THE SALMON OF DOUBT

by Douglas Adams

Crown Harmony

1-4000-4508-8

330pp/$24.00/May 2002

The Salmon of Doubt

Reviewed by Steven H Silver


Douglas Adams first promised the novel The Salmon of Doubt more than a decade ago.  His well-known tendency for procrastination, however, means that at the time of his death in May, 2001, the novel was not only not finished, but it was barely begun.  In fact, originally announced as a novel in the Dirk Gently series, Adams was on record as saying that he was strongly considering turning the book into a sixth Hitchhiker’s Guide to the Galaxy novel.  In any event, following his death, his widow and editor extracted the portion of the novel he had already written from his hard drive and determined it could be published along with numerous essays and the few short stories in Adams’s oeuvre.

The result of this hard-drive grave robbery is a collection of autobiographical essays, interviews, comments about the world in general, the stories “The Private Life of Genghis Khan” and “Young Zaphod Plays it Safe” and eleven chapters of a Dirk Gently novel, the later being the opening of a detective novel with no end.  The collection, which uses the title of the unfinished Dirk Gently novel, is somewhat misleadingly subtitled “Hitchhiking the Galaxy One Last Time.”

The excerpts deal with a variety of Adams’s favorite subjects. . . computers (especially Macs), atheism, and the necessity to preserve endangered species.  He tackles all of these issues, and more, with a wry sense of humor which garners the reader’s attention and sympathy even when the reader disagrees with Adams’s position on a given issue. 

Central to this portion of the book is a lengthy discussion of an artificial deity in which Adams expounds on his own atheistic (not agnostic) beliefs about the universe.  The essay is only slightly adversarial in tone, focusing more on postulating a world with no creator (imminent or otherwise) and explaining why Adams believes civilization should be past the need to believe in a deity.
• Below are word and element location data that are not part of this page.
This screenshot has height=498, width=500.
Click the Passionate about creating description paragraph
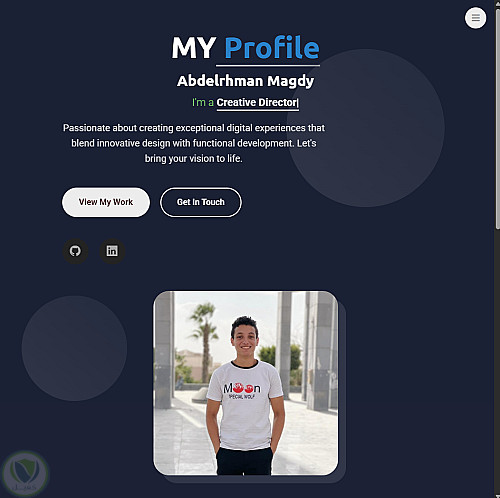pyautogui.click(x=194, y=143)
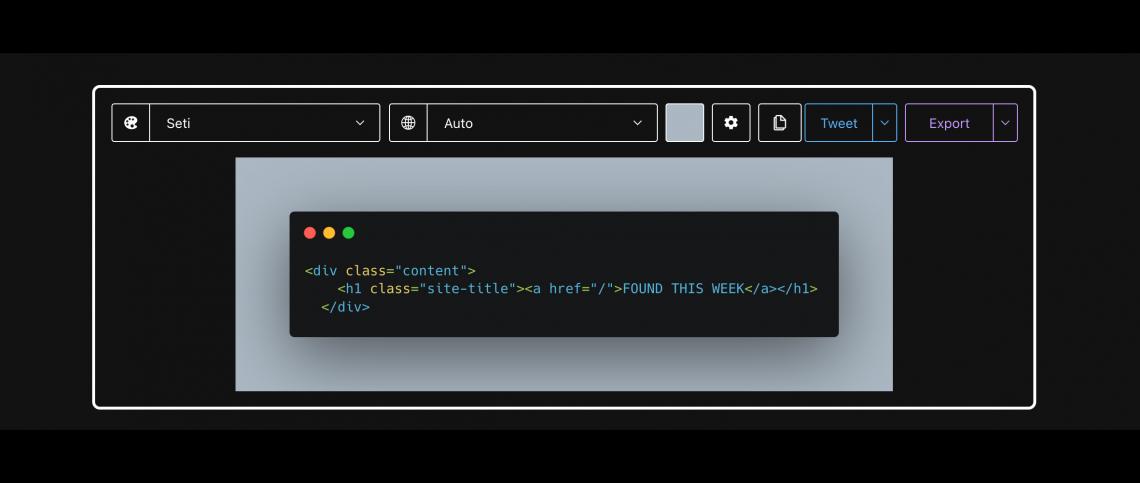Open the background color swatch
Image resolution: width=1140 pixels, height=483 pixels.
pos(685,123)
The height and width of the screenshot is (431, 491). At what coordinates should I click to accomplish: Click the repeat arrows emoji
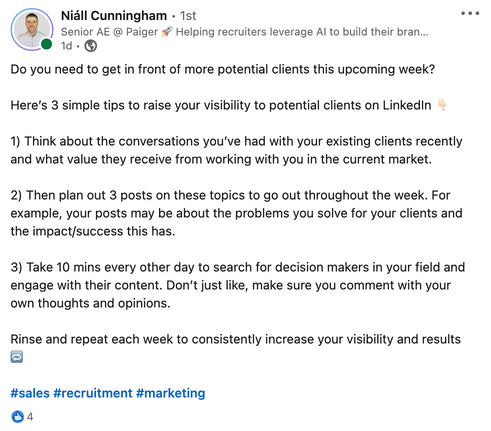click(x=17, y=357)
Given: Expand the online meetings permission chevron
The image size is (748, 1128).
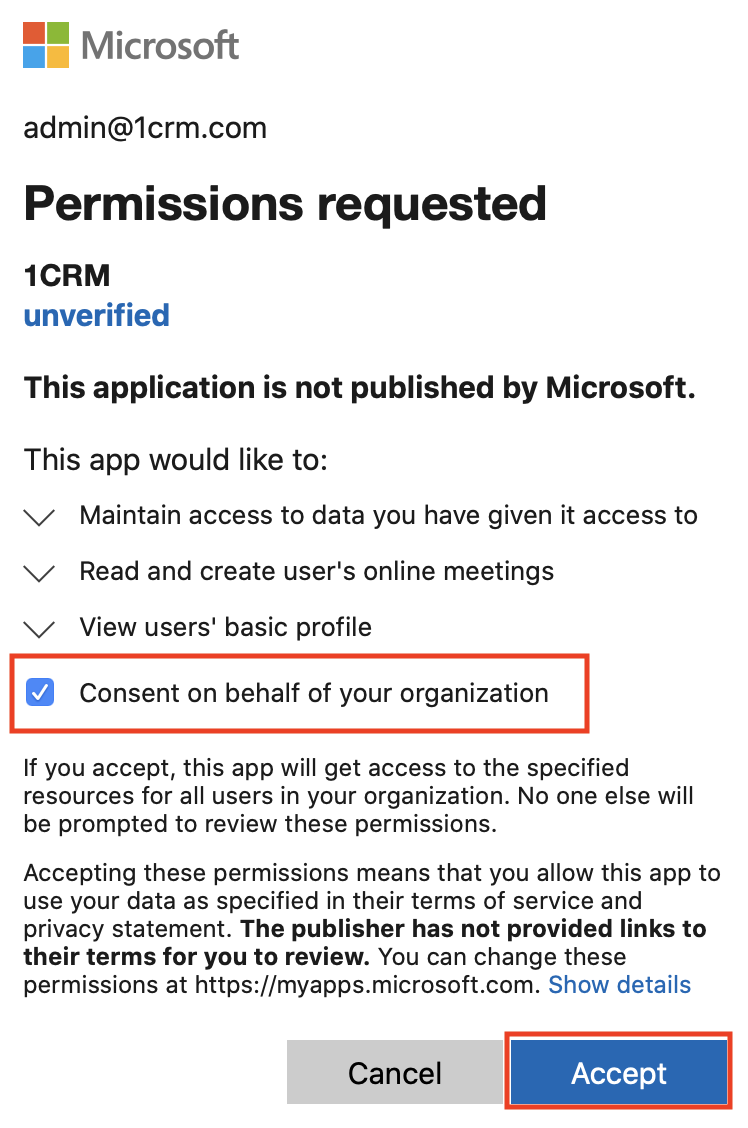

The final section of the book includes the short story “The Private Life of Genghis Khan,” which looks at the personal life of the conqueror.  The reader quickly understands Adams's point, but Adams maintains the joke, apparently unable to find a successful way of ending the story.  The eventual conclusion seems out of place, more of an in-joke to reward readers than a punchline to the story’s set up.  The second short story is a look at the early life of Zaphod Beeblebrox and is probably the most widely known work published within this volume.  A short bit Adams wrote about a kamikaze pilot briefing would have fit perfectly in this area, but the editors have not deigned to include it.

The actual novel in question begins, more or less, with Dirk Gently discovering that someone has been making large deposits into his bank account for no apparent reason.  Using his theory of the “fundamental connectedness of all things,” he begins to follow a random stranger and solving another case.  Despite what his own opinion may have been, Adams has already begun to construct a complex and apparently unrelated plot which is reminiscent of the previous Dirk Gently novels.  Unfortunately, the fragment which has been written leaves the reader yearning to find out what Adams had in mind, which is not revealed in any real detail by the brief fax following the novel.  It would have be interesting if Adams’s widow or editors, to whom he surely mentioned some of his ideas, could have made note of them.

While the novel fragment which concludes The Salmon of Doubt leaves the reader wanting more, on the whole, this Douglas Adams miscellany is both entertaining and insightful.  It drives home what the world has lost both by Adams’s death and his relatively small published body of work.  His editors have managed to give voice not only to his fiction, but also, and more importantly, to the environmental concerns first voiced in the book Last Chance to See.